France proposes ban on pro-life websites

The French government has revealed its plans to ban pro-life websites that provide biased information about abortion while appearing to be neutral.
The proposed ban, which was announced late September, would be under an amendment to the Equality and Citizenship Law. Offending website owners could face up to two years in prison and would be ordered to pay fines amounting to 30,000 euros (about $33,600).
"Being hostile to abortion is an opinion protected by the civil liberties in France," Laurence Rossignol, minister of families, children, and women's rights, told Rue89. "But creating websites that have all official appearances to actually give biased information designed to deter, guilt, traumatize is not acceptable," he added.

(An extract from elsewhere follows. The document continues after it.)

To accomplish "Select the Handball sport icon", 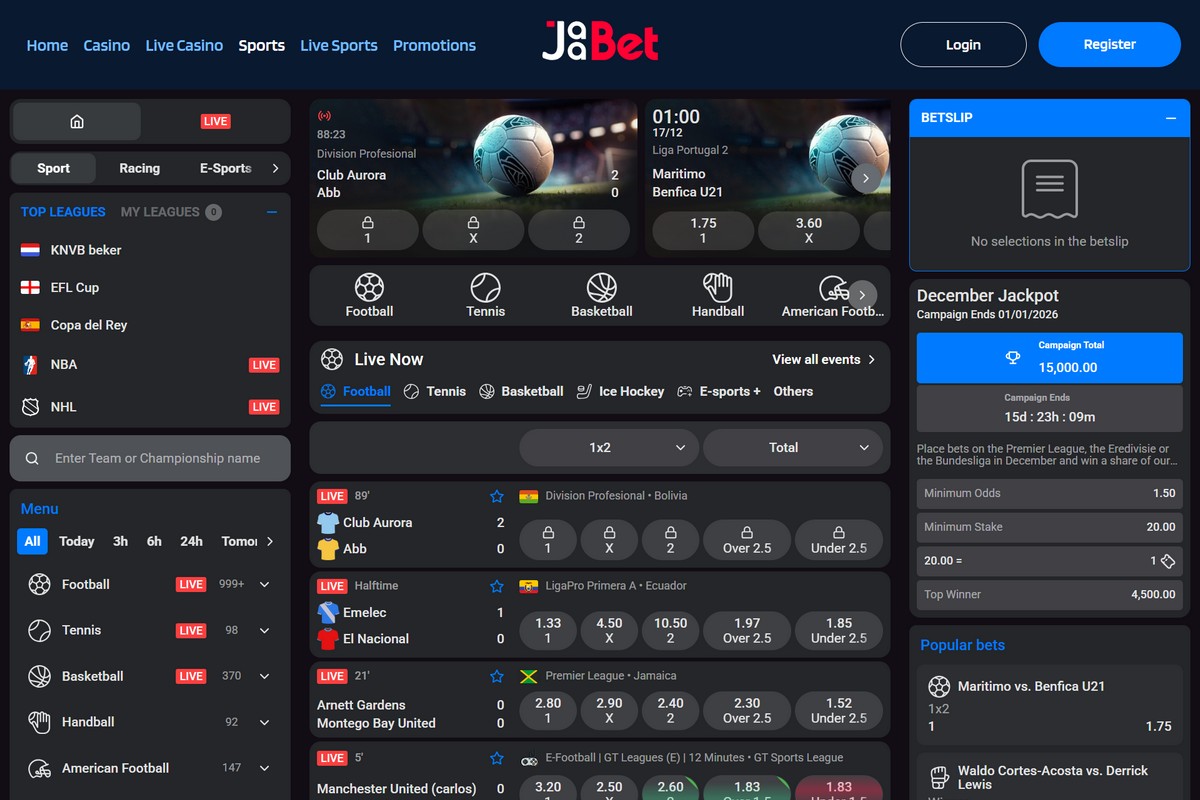I will [717, 294].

One of the targeted websites is ivg.net, which is among the top search results in Google competing with the government website, ivg.social-sante.gouv.fr. IVG stands for "l'interruption volontaire de grossesse" or "voluntary interruption of pregnancy."
Marie Philippe, a spokeswoman for ivg.net, said the website provides help for "women who suffer from an abortion who finally find a place here to express their pain, ideologically denied in our country."
Rossignol said that ivg.net and other similar sites are claiming to provide unbiased information but are mainly aimed at convincing women not to terminate their pregnancies.
"A woman facing an unwanted pregnancy is sometimes vulnerable," she said. "The sites we are talking about take advantage of the complexity of situations and emotions to get them to renounce abortion," Rossignol added.
According to World, ivg.net contains pages that list facts about the health risks of abortion and numerous testimonies from women who regretted going through the procedure.
In 1993, the French government created a law that prevents pro-life activists from using "moral and psychological maneuvers" to convince women not to go through an abortion.
In one case, an 84-year-old pro-life activist named Xavier Dor was fined 10,000 euros ($13,360) for attempting to counsel women at an abortion clinic. Dor reportedly showed knitted baby shoes to a woman. The 31st Criminal Chamber of the Paris Tribunal ruled that the act constituted "unheard of violence."